Just as federal policy has largely shaped today’s system, federal policy can change it. These changes could benefit and would be supported by many groups who should have a role in policymaking. While our recommendations to accelerate regenerative farming will also benefit farmers, we need to enlist everyone in the debate. Policies that expand carbon farming can create new constituencies with Black and other non-white farmers, agricultural workers, and rural residents. These constituencies, together with farmers already on the forefront of change, will, in turn, ensure these policies are successful, that they will endure, and that they are spread across the entire agricultural system. Together these constituencies will create a more just and sustainable farm economy.
32
Key Recommendations
• U.S. farm policy now largely benefits a small number of almost entirely white producers who are substantially wealthier than the average American, and who are required to do little to protect the health of their workers or neighbors or to address environmental impacts or climate change.
Current agricultural policy should be revised to ensure that it benefits not just the large and wealthy, but rather the public broadly. Moreover, policies must be put into place to protect the health of workers and communities surrounding industrial agricultural facilities, and to limit environmental and climate harms.• The average farm household now has a higher annual income and more non-farm wealth than the average household.
• More than one-half of those the USDA includes as “farmers” are retirees, hobbyists, or taxpayers with paper farms.
• There are about 2.5 million farmworkers, about twice as many as active farmers. They do two-thirds of the manual labor on farms and have a median income under $20,000.
• Sound, sustainable, and fair agriculture policy should be built on an accurate understanding of the affected constituencies rather than on assumed and outdated images and narratives centered on the “family farmer.” In addition to “farmers” and agribusiness, policies must also consider farmworkers and rural residents, consumers, and those affected by climate change.
• Climate-friendly farm policies must consider the interests of and have the support of farmworkers, non-white farmers, and rural people as well as farmers to be successful.

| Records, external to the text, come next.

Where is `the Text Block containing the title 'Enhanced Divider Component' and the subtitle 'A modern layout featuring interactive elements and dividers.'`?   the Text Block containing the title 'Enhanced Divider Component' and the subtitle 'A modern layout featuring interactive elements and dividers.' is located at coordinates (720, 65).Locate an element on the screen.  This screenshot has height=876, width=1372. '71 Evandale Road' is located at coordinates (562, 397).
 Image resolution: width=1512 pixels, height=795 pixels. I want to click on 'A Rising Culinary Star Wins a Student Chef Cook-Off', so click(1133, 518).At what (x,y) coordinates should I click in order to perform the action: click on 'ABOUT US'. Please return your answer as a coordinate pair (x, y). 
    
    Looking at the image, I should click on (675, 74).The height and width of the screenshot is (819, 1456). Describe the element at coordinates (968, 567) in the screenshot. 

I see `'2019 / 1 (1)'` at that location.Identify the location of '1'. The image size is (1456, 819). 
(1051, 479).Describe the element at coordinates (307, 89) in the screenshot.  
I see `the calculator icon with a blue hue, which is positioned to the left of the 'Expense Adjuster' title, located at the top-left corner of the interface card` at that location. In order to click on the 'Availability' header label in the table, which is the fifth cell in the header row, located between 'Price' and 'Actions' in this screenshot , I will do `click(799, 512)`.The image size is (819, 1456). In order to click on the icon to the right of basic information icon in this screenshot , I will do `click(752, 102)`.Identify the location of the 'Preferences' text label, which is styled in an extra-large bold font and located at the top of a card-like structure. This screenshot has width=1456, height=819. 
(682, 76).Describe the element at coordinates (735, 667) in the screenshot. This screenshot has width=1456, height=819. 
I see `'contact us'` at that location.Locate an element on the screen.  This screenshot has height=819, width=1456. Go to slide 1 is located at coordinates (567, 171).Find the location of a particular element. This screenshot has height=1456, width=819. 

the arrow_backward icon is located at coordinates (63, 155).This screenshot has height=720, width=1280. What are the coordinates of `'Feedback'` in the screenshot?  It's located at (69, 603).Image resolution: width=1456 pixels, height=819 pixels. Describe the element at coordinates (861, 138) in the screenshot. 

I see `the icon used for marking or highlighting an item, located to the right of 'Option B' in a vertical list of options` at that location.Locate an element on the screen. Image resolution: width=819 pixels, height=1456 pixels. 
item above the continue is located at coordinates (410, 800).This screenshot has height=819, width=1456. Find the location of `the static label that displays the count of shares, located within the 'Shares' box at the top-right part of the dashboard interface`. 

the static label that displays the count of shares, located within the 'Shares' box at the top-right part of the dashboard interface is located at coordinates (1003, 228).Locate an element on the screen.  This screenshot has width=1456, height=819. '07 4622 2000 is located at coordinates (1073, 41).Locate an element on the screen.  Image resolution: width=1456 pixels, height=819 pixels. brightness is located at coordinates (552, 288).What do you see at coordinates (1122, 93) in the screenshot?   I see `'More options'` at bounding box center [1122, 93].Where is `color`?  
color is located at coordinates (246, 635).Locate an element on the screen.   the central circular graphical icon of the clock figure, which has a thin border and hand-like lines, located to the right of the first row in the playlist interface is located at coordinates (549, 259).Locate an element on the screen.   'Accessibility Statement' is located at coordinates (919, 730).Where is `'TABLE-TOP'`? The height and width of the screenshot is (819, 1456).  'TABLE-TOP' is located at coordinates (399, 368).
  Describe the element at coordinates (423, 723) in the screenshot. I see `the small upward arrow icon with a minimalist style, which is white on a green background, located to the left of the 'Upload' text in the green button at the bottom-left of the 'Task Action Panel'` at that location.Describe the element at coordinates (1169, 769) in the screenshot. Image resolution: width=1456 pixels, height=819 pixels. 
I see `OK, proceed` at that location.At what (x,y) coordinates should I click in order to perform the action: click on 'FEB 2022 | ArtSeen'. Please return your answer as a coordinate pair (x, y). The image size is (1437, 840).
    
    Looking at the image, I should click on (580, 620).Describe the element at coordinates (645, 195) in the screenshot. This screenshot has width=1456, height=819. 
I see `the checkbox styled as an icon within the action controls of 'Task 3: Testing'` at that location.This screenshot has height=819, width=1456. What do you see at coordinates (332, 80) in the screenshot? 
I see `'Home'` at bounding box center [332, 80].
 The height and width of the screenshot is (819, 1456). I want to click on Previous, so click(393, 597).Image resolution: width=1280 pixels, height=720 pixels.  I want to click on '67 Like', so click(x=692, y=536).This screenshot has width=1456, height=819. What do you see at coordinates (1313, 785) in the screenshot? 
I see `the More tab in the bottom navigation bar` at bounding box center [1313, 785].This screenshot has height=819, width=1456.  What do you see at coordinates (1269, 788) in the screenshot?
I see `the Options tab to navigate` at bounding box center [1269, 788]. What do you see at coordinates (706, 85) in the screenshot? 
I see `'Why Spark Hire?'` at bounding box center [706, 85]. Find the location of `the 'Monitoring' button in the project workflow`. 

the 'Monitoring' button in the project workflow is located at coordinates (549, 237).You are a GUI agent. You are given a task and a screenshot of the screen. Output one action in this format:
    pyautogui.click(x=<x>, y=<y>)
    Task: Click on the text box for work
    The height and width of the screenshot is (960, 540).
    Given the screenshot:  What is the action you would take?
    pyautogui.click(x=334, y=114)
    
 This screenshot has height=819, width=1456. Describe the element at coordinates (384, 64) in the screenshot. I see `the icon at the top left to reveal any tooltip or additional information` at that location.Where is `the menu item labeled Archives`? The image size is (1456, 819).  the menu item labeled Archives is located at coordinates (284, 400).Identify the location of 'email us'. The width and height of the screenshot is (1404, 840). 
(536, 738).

• Farmworkers and rural communities demonstrate strong support for policies to reduce agricultural pollution and advance climate-friendly practices.
• Many farmers have some or all of the resources needed to shift agricultural practices. As such, regulatory, education, and outreach programs can be effective tools for accelerating climate-friendly farming, even if not linked to changes in subsidies.
33
• Policies that expand carbon farming can create new constituencies with Black and other non-white farmers, agricultural workers, and rural residents.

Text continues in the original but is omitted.